#### Work instructions
Every line in the records below with the string "agent" needs to be copied out.

[Data excerpts]

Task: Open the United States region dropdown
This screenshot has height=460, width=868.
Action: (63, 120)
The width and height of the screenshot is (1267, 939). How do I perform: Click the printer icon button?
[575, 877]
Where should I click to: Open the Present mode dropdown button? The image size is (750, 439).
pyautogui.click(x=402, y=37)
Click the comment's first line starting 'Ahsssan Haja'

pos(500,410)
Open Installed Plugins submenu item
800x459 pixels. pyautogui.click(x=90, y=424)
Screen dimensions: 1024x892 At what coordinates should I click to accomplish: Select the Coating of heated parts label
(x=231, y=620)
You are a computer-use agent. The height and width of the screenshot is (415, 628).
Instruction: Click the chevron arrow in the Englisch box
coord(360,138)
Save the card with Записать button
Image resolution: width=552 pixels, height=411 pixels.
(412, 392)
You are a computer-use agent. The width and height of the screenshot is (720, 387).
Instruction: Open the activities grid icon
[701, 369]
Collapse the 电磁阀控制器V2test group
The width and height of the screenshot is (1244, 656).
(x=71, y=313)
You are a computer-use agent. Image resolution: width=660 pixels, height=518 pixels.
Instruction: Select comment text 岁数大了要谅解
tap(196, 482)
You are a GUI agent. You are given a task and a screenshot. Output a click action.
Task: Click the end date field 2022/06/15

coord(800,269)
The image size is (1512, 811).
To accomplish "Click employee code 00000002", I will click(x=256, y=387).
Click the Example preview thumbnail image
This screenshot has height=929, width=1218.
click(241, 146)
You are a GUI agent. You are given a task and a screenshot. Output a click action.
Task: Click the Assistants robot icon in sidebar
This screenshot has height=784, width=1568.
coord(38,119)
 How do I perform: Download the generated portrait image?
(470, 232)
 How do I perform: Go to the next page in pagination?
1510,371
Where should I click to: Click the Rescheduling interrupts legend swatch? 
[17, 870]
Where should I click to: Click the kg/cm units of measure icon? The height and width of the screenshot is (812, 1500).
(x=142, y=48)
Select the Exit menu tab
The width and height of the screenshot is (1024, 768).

[/Data excerpts]

#### Problem solution
You are a computer-use agent. The height and width of the screenshot is (415, 628).
You are a computer-use agent. The width and height of the screenshot is (720, 387).
You are a computer-use agent. Image resolution: width=660 pixels, height=518 pixels.
You are a GUI agent. You are given a task and a screenshot. Output a click action.
You are a GUI agent. You are given a task and a screenshot. Output a click action.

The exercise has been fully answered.